I left counseling this week feeling challenged and changed in a fundamental way, which is to say I did a complete 180 compared to my first session (spent sobbing into a box of tissues while recounting the last four years of my tumultuous relationship). At the end of that first session, my counselor said, “Get angry! Stop blaming yourself! You have every right to feel the way you do and until you understand what prevents you from expressing that anger, you’ll be stuck in a place characterized by complacency and victimization.” When I left that first session, I felt deflated and beaten up. It didn’t make me feel better. It actually made me feel worse.
One of my main goals in counseling is to understand and change my behavior so I don’t carry those mistakes into future relationships. Knowing this, my counselor gave me a few books to read and asked me to highlight passages that stuck out to me, especially where I recognized my own behavior patterns. Books in hand, I did exactly as she asked. I devoured every word.
The book that struck me the most was about training animals, called Don’t Shoot the Dog. It had nothing to do with relationships per se but the underlying theory of training animals to respond in specific ways has implications for human behavior (after all, we are animals too). The basic idea is that without understanding and knowing how behavior is shaped, you can’t actually change the way an animal responds.
There is one chapter in particular where I saw my relationship from beginning to end and which provided a possible explanation for all the “why” questions I so often ask.
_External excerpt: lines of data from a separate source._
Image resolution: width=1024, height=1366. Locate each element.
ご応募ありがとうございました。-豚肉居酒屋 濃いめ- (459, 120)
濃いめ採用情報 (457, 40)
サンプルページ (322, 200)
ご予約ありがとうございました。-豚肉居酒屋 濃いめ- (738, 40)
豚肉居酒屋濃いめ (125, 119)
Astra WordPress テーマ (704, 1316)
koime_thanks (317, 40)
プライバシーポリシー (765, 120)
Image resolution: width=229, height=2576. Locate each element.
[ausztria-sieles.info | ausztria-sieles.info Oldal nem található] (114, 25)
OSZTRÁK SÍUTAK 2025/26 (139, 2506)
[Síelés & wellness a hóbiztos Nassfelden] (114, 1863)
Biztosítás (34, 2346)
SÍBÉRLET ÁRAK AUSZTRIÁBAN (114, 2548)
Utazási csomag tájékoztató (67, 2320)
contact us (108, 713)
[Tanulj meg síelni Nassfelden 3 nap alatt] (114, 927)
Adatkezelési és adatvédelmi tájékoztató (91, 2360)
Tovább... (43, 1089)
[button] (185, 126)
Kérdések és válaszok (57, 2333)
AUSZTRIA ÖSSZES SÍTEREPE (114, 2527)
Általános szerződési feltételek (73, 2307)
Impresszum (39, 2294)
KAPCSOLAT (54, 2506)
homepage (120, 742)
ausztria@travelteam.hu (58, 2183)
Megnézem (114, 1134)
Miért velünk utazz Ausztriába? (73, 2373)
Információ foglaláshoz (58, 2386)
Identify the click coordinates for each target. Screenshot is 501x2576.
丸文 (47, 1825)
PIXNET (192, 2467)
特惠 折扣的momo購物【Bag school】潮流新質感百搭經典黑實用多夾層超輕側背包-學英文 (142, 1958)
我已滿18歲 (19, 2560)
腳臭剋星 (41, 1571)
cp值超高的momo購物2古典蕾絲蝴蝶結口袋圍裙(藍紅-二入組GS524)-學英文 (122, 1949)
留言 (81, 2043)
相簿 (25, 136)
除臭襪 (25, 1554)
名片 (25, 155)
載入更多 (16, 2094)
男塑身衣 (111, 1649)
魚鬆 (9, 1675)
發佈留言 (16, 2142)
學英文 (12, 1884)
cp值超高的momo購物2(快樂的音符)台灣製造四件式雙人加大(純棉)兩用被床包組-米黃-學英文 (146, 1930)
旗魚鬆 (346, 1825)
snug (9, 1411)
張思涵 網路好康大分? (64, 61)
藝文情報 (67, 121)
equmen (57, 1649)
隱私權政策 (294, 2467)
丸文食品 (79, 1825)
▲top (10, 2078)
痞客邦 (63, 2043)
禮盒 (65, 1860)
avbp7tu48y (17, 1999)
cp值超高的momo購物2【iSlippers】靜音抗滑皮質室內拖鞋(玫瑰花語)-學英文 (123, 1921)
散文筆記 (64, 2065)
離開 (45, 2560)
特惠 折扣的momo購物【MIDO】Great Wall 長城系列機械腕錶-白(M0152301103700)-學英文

In this chapter, the author talks about the powerful effect of using invariable schedules to train animals. The premise is that the rarer and more unpredictable the reinforcer (or reward), the harder the animal works for it and the more likely you’ll get the desired response. Basically, if you never know exactly when you’ll get your reward, you’ll do exactly as the trainer wants every single time just in the hopes of getting it. I practically highlighted this whole chapter, making lots of side comments in the margins. All of a sudden, I realized I was the dog in my relationship and had unknowingly been conditioned to respond to one reinforcer in particular: affection.
Here’s how it played out:
- A charming, fun, sexy guy and I have really great moments. There is lots of love and affection. I’m in my happy place.
- Something happens. I get upset. I voice being upset and the blame is projected on to me. Affection is withheld.
- I accept blame. I apologize in an attempt to smooth things over. Affection is given and I feel loved again.
- Over time, those moments of love and affection become increasingly rare and more unpredictable (probably because other problems start to creep up and I keep getting upset). But I know he has it in him somewhere because I’ve seen it.
- The rarer and more unpredictable those moments, the more I pursue or work to make them happen. I want to be loved after all!
- The more I pursue, the more he emotionally distances himself.
- I do whatever I can to feel love and affection again. Nothing seems to be working so I leave.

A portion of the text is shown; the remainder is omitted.